How not to retire

La « retraite » !  On dit que c’est pour bientôt ; certains en font toute une histoire. Moi pas, je sais comment m’y prendre.

C’était dans les années 70. Ross Smith organisait le premier cours de traitement d’images au Biocentre de Bâle. Il le faisait très sérieusement. Nous étions tous embarqués dans l’aventure. Chacun avait son bout de gras à présenter. Sachant combien ce genre de leçons est généralement médiocre, Ross s’était adressé à Jeff Schatz, professeur nouvellement venu, mais déjà reconnu comme conférencier hors pair, afin de nous enseigner à mieux faire. La leçon fut mémorable. Jeff avait construit un discours brillant contredit en chaque point par sa propre présentation : les dias étaient surchargées, le projecteur tombait en panne, les plaisanteries étaient lamentables, etc. La leçon nous a tous marqués. Plus tard, j’en ai trouvé une réminiscence dans la chronique « How not to give a seminar », l’une de celles que Jeff publiaient régulièrement pour les FEBSS letters (1) et qui sont aujourd’hui regroupées dans un charmant opuscule « on science and scientists » (2).

Plus tard encore, j’ai de nouveau bénéficié des bons conseils de Jeff grâce à l’article « How not to retire ». Il a guidé mon entrée dans la retraite et l’expérience montre que bien d’autres pourraient en bénéficier. Seulement voilà, au moment de le recommander à un ami, je m’aperçois qu’il n’existe que dans mon imagination ! J’en conclus que les voies de l’imagination sont insondables. Ted, lui, dit que c’est à moi de corriger le manque. Malheureusement, je ne suis pas Jeff.

How not to retire.

La « retraite » !  On dit que c’est pour bientôt ; certains en font toute une histoire. Moi pas, je sais comment m’y prendre.
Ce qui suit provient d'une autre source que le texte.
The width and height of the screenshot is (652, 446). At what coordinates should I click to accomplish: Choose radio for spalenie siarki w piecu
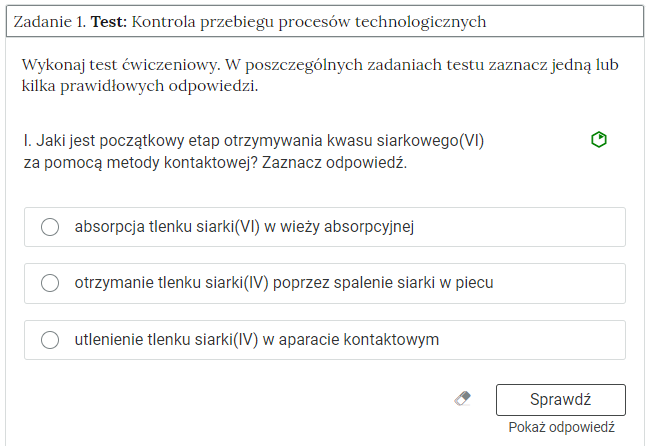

D’abord, il y a mon grand cours. Celui que je donne en première année. J’y insuffle l’esprit éternel de la biologie à ces jeunes qui sont tout à former. Qui peu le faire  comme moi ? Je vais continuer.

Ensuite, il y a les expériences en cours qu’il faudra finir. Mes assistants n’ont pas encore compris combien elles sont essentielles. Enfin, je vais avoir le temps de le leur expliquer. Notre collaboration va s’améliorer. Ce sera du beau boulot pour ces chercheurs débutants.

Et puis, il y a ces 8 articles en cours. Certains sont pratiquement terminés; il ne reste qu’à compléter le paragraphe « résultats ». D’autres sont presque aussi avancés, dans ma tête. D’accord, ce travail demandera un effort mais, dans notre métier, nos écrits pavent le chemin vers la postérité. Sans vouloir être prétentieux, c’est bien le Nobel, que l’on me dispute depuis si longtemps, qui attend derrière mon clavier. Certainement !

Officiellement, je vais perdre la direction de mon labo et le Fonds National va me faire encore des histoires pour la continuation de mes subsides. Il s’agira d’être fin pour que mon successeur soit à la hauteur de tout ce que je pourrai lui apporter.

Malheureusement, la Suisse a cette ridicule habitude d’imposer la retraite à 65 ans – le meilleur âge.  Si, de plus, je pense à la  nullité de la Direction et à la partialité des commissions, je suis bien obligé de me faire quelque souci pour l’avenir de mon Institut. Qu’à cela ne tienne. Les Américains, eux, ne sont pas si étroits d’esprit. Sans attendre, je vais contacter quelques collègues qui, eux, savent qui je suis. Ils m’offriront les conditions de travail que leur pays sait donner à ceux qui sont capables d’en tirer le meilleur.

 

Il y a bien quelques personnes de mon entourage qui expriment des doutes quant aux bienfaits de la migration de l’autre côté de l’Atlantique, dans la fabuleuse Amérique (3). Ils parlent du réseau social qui, disent-ils, est ce que nous sommes, autant que notre propre chair(e). Ils disent aussi que, même chez les Suisses, même chez les Vaudois, en quelques décennies, les racines poussent. Ils rappellent que l’étendue du rhizome perdu n’apparait que lorsque la plante est repiquée ailleurs.

Oui, c’est vrai, tout ce que me donne le monde dans lequel je vis et ce que je lui donne, les miens, mes amis, mes ennemis mêmes, mes montagnes d’autrefois, le déroulement de chaque instant ici et maintenant, tout cela me remplis d’émotions. Mais quelque part, ces choses vont vers le passé. Je fais mes choix. Mon milieu social est mon labo. Je saurai le faire fructifier où qu’il soit.

 

 

1)   Schatz, G. (2004). « Jeff’s View – Letting go. » FEBS Letters 576: 285-286.

2)   Schatz, G. (2006). Jeff’s view on science and scientists. Amsterdam, Elsevier.